(Collected data)
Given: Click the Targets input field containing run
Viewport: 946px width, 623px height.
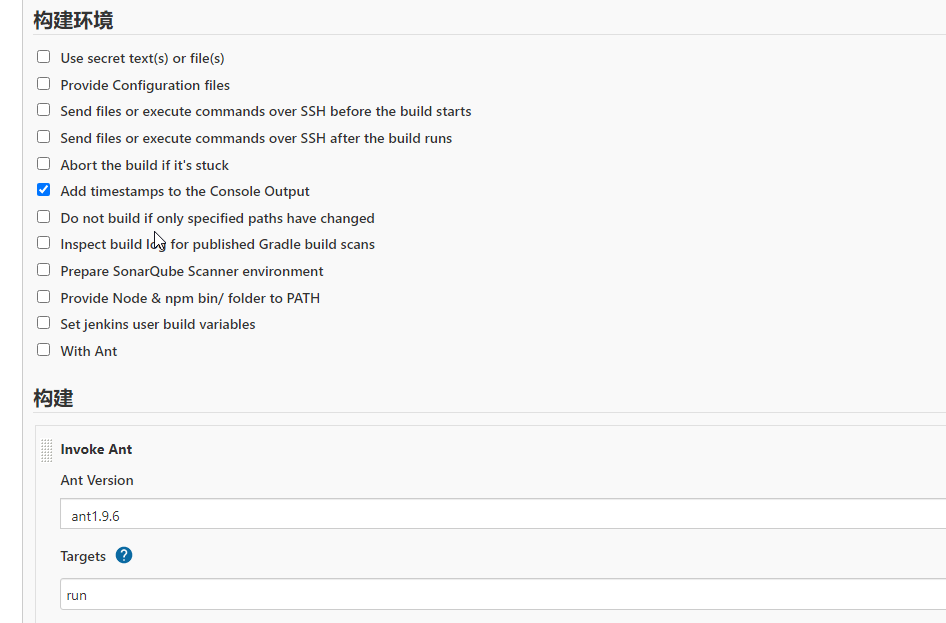Looking at the screenshot, I should coord(500,594).
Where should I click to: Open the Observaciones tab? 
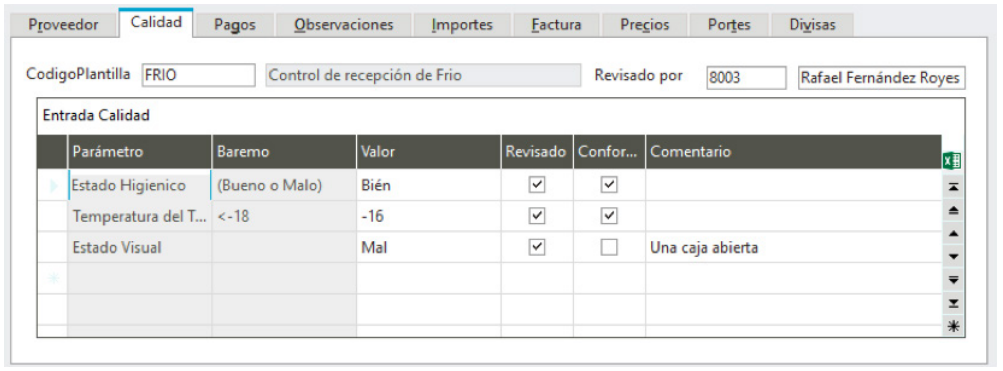pos(344,25)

→ **Work request**
Each line above should be written out again exactly, without any image.

→ **Response**
Given: Click the Targets input field containing run
Viewport: 946px width, 623px height.
Looking at the screenshot, I should coord(500,594).
Where should I click to: Open the Observaciones tab? 
pos(344,25)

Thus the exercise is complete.